━━ PAGE EXCERPT

Stephan Livera: You’re gonna destroy their use case or their business model or something. But we should at least talk about what are the key benefits. So in your view, what do you see as the key benefits of using half aggregation? What’s the main benefit?
Tim Ruffing [30:04]: The main benefit is really you save space, and saving space on the blockchain means you can fit more transactions in the block and this gives you layer one scalability. It’s not much, but as is always, we improve a little bit on layer one — it’s not much, but it’s the lowest layer. I think that we should really try to squeeze out every bit out of layer one.
Stephan Livera: Anything to add from your point of view, Jonas? Or you basically agree there?
Jonas Nick [30:35]: I fully agree there.
Stephan Livera: Okay. So yeah, like you’re saying, it mostly helps around scalability, it might potentially help a little bit around privacy — maybe that’s also a bit of an open question as well, depending on how things happen. And we should also talk a little bit about the other application that we mentioned as well: the L2 gossip protocol. So Jonas, do you want to tell us how half aggregation could help there?

━━━━

- _SHORT TASK_: Please answer from the interview excerpt: what main benefit of half aggregation does Tim Ruffing name?

━━ GIVEN MATERIAL

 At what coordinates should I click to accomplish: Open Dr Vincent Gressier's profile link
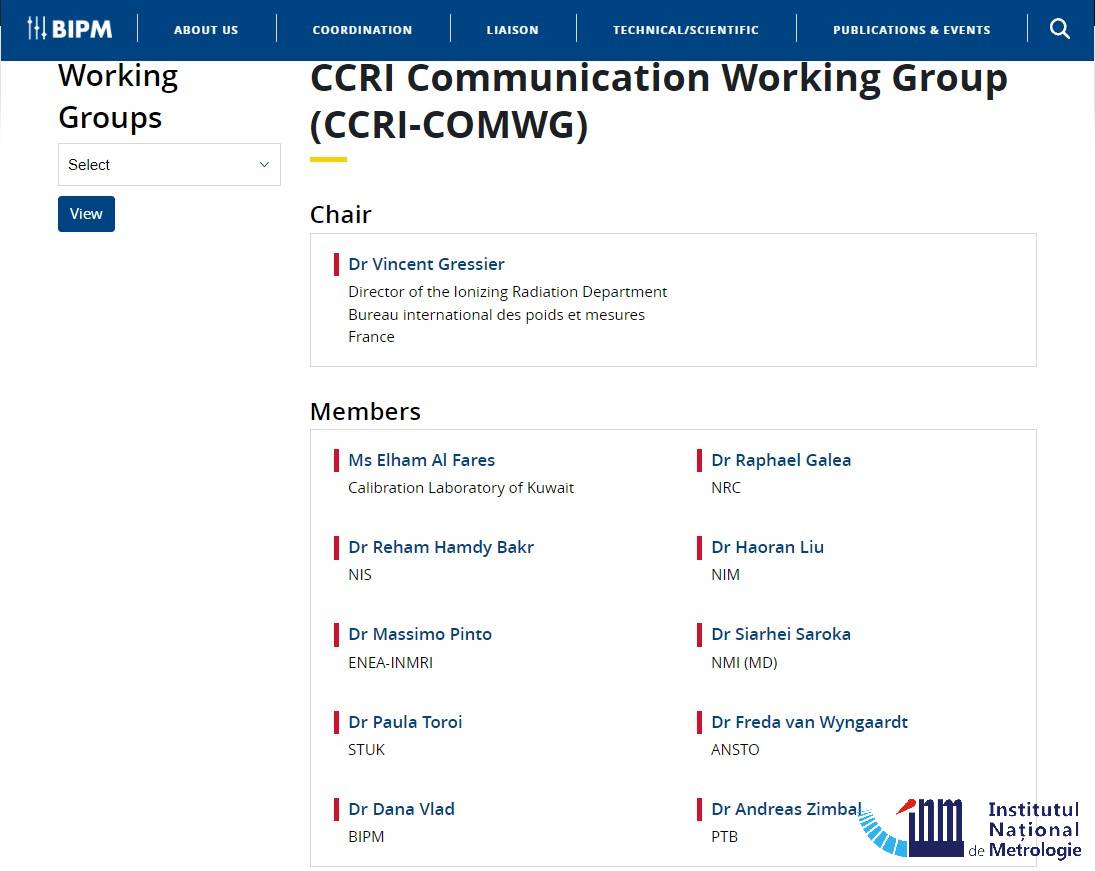coord(426,264)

━━━━

- _CORRECT RESPONSE_: It saves space on the blockchain, so more transactions fit in a block, which gives layer one scalability.